**TASK SET**
[1] Do these statements agree with the curvature thread excerpt? Answer yes or no for each, quoting the deciding words.
(a) The writer suggests starting from x and y as functions of a parameter.
(b) The code defines x, y, r and theta as symbols.
(c) The parameter is named s.
[2] In the curvature thread excerpt, which names does the code turn into functions of the parameter?
[3] Continue the curvature thread excerpt from its last line.

**SOURCE EXCERPT**
^^^^^^^^^^^^^^^^
2013-07-09 Thread Stefan Krastanov
Oh, now I see, you are searching for the curvature of a graph. So you have
y as a function of x.

From what you have written I presume that you want the expression for the
curvature of a curve when the curve is given in the form r as a function
of theta.

I guess that the easiest way to do it is to start from x and y as
functions of a parameter instead of y as a function of x. See
http://en.wikipedia.org/wiki/Curvature#Local_expressions

So here you go:

# The parameter
t = Symbol('t')

# These are FUNCTIONS, not symbols
x, y, r, theta = [Function(_)(t) for _ in ['x', 'y', 'r', 'theta']]
x, y, r, theta

# The substitutions
x_in_polar = r*sin(theta)
y_in_polar = r*cos(theta)
^^^^^^^^^^^^^^^^
**DATASET EXCERPT**
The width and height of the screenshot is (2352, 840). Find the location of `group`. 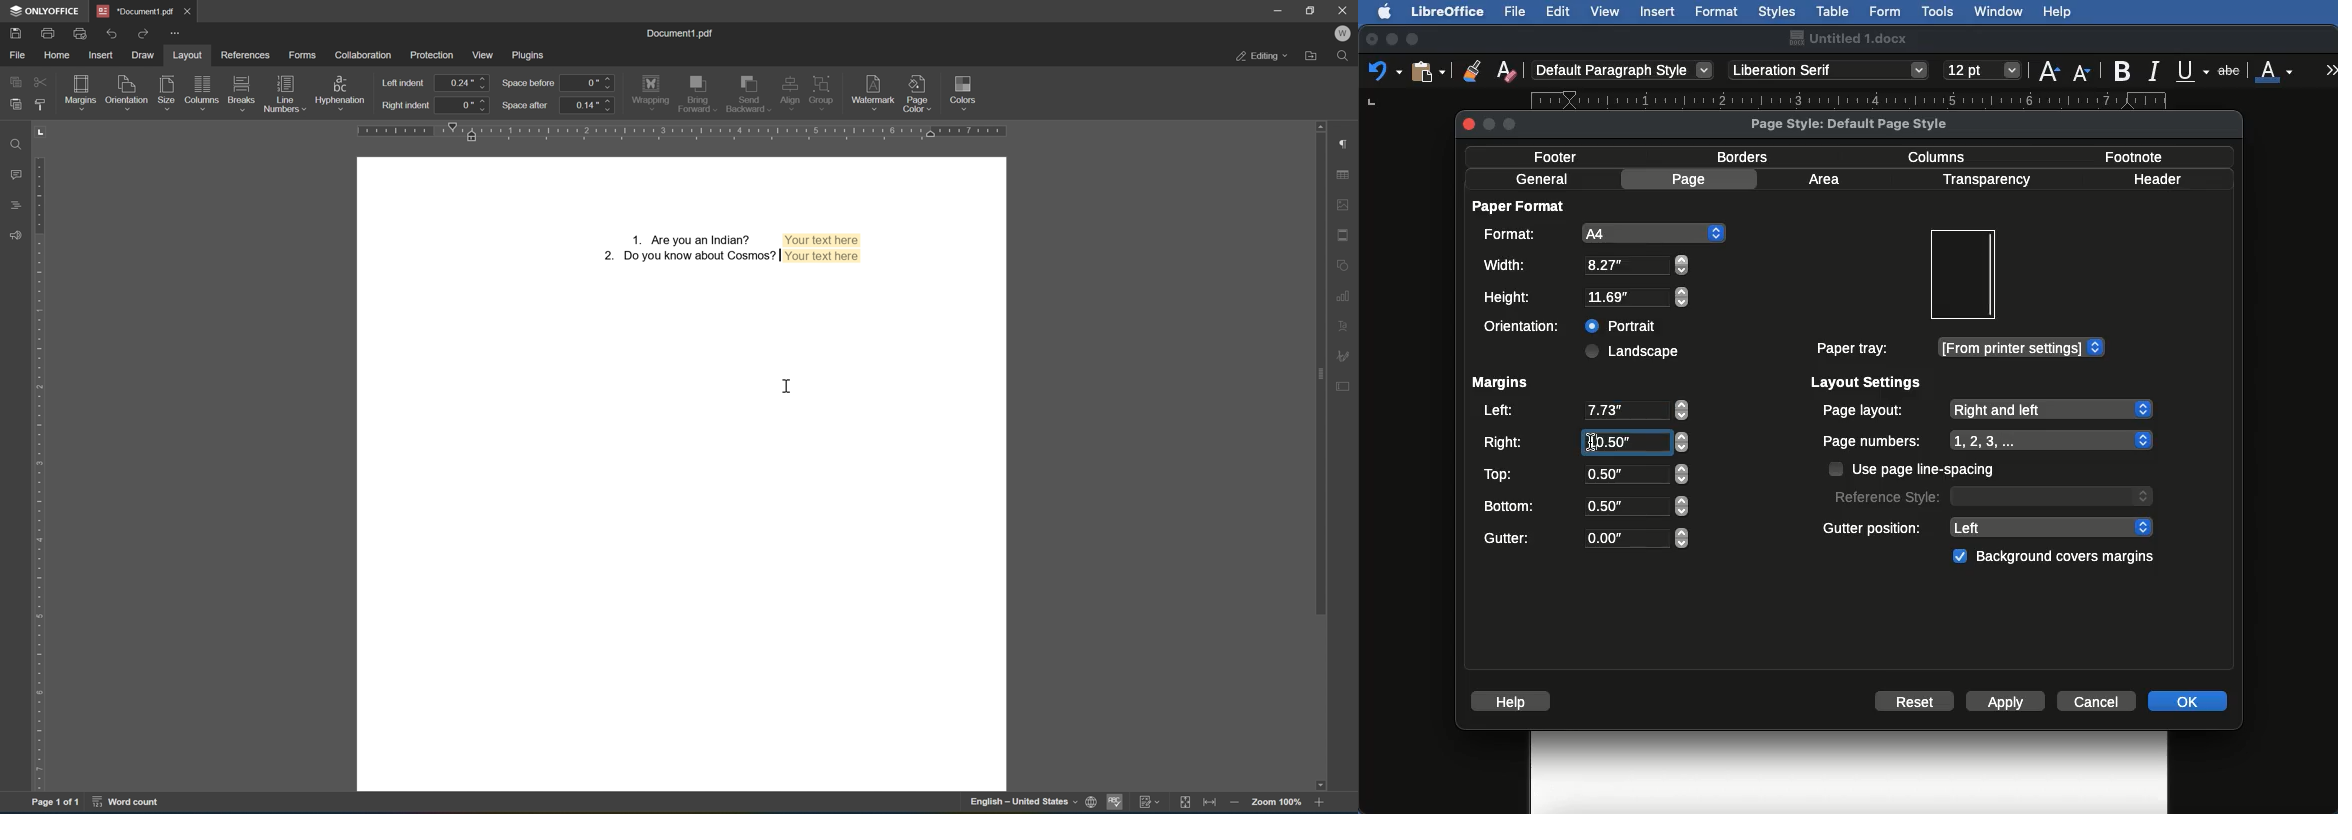

group is located at coordinates (826, 89).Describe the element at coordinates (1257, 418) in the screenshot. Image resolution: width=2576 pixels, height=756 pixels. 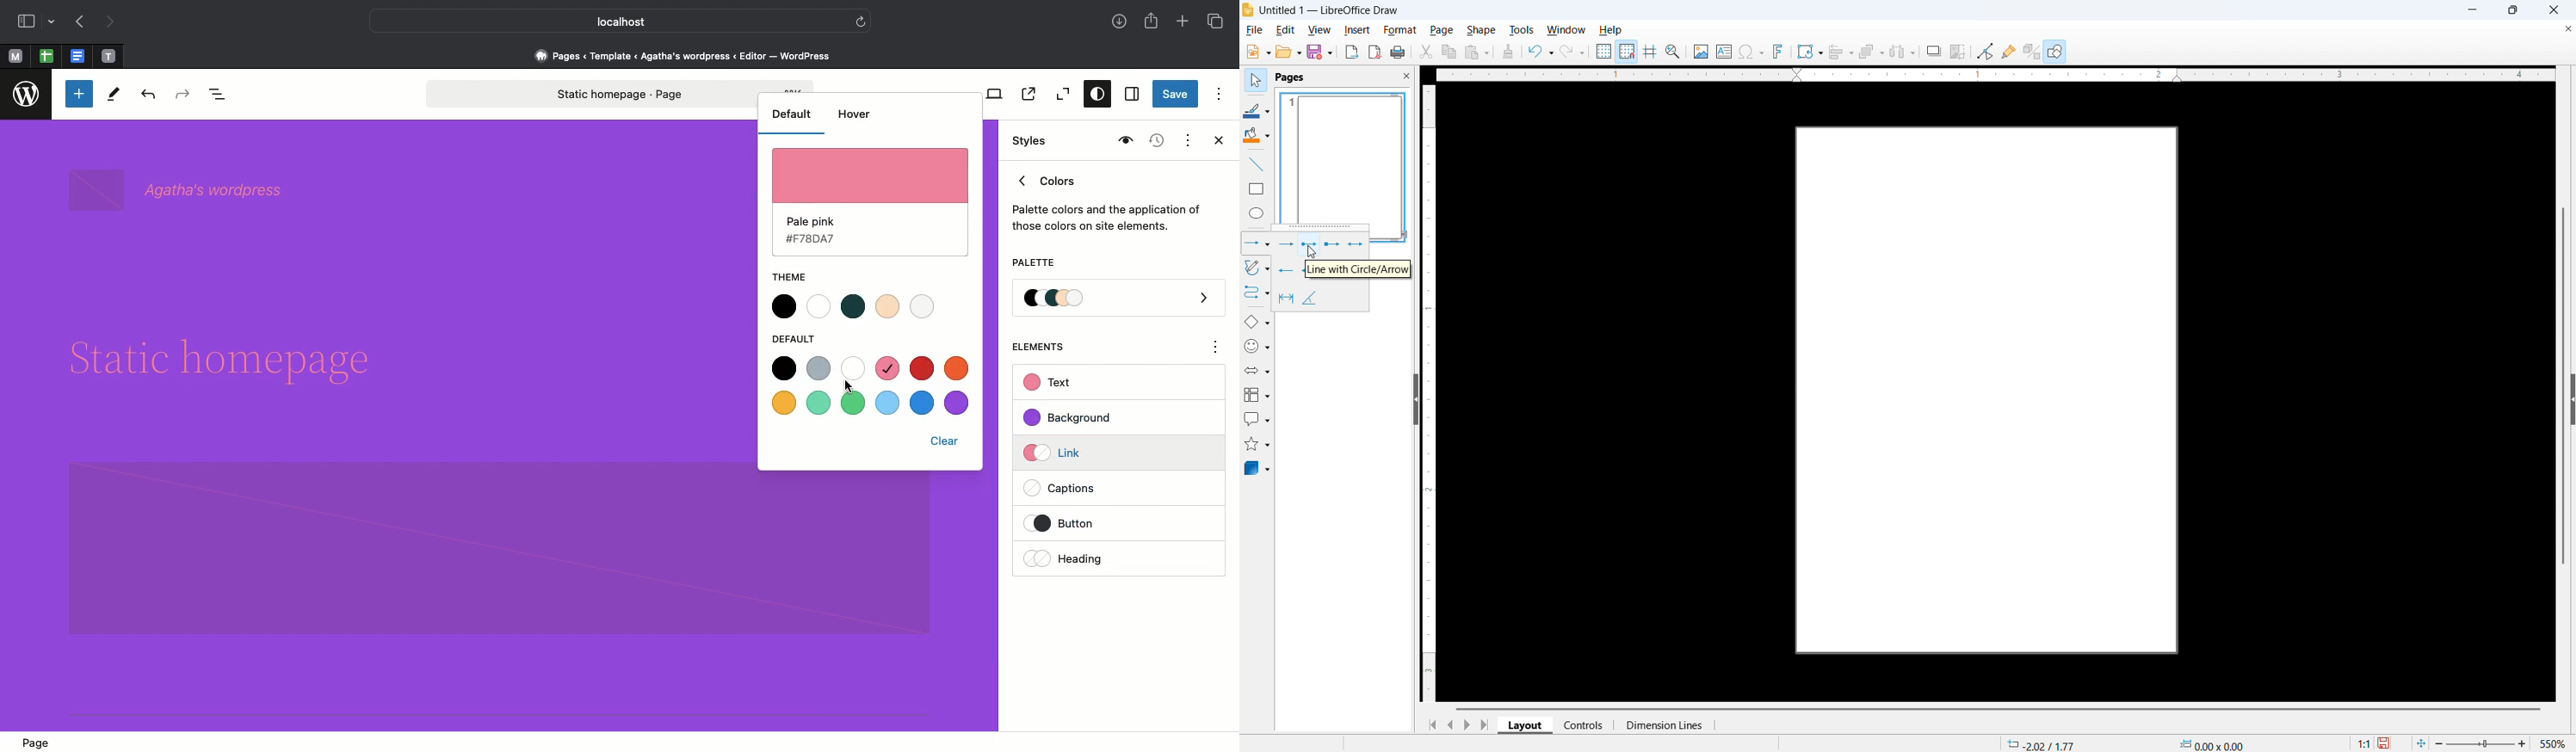
I see `Insert call out shapes ` at that location.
^^^^^^^^^^^^^^^^
**TASK RESPONSES**
[1]
(a) Yes: "start from x and y as functions of a parameter instead of y as a function of x"
(b) No: "# These are FUNCTIONS, not symbols"
(c) No: "t = Symbol('t')"

[2] x, y, r, theta

[3]
# The general expression for the curvature taken from wikipedia (not too
hard to derive)
curvature = (x.diff(t)*y.diff(t,t) - y.diff(t)*x.diff(t,t)) / (x.diff(t)**2
+ y.diff(t)**2)**(S(3)/2)

# After substitution
curvature_in_polar = curvature.subs({x:x_in_polar,
y:y_in_polar}).doit().simplify()

# Now we say: the parameter is actually theta itself, so theta(t) is just
theta
# This is the SYMBOL theta, not the same as the FUNCTION theta
stheta = Symbol('theta')
curvature_in_polar_parametrized_by_theta = \
curvature_in_polar.subs({theta: stheta, t:stheta}).doit().simplify()

print curvature_in_polar_parametrized_by_theta

result:

(-r(theta)**2 + r(theta)*Derivative(r(theta), theta, theta) -
2*Derivative(r(theta), theta)**2)/(r(theta)**2 + Derivative(r(theta),
theta)**2)**(3/2)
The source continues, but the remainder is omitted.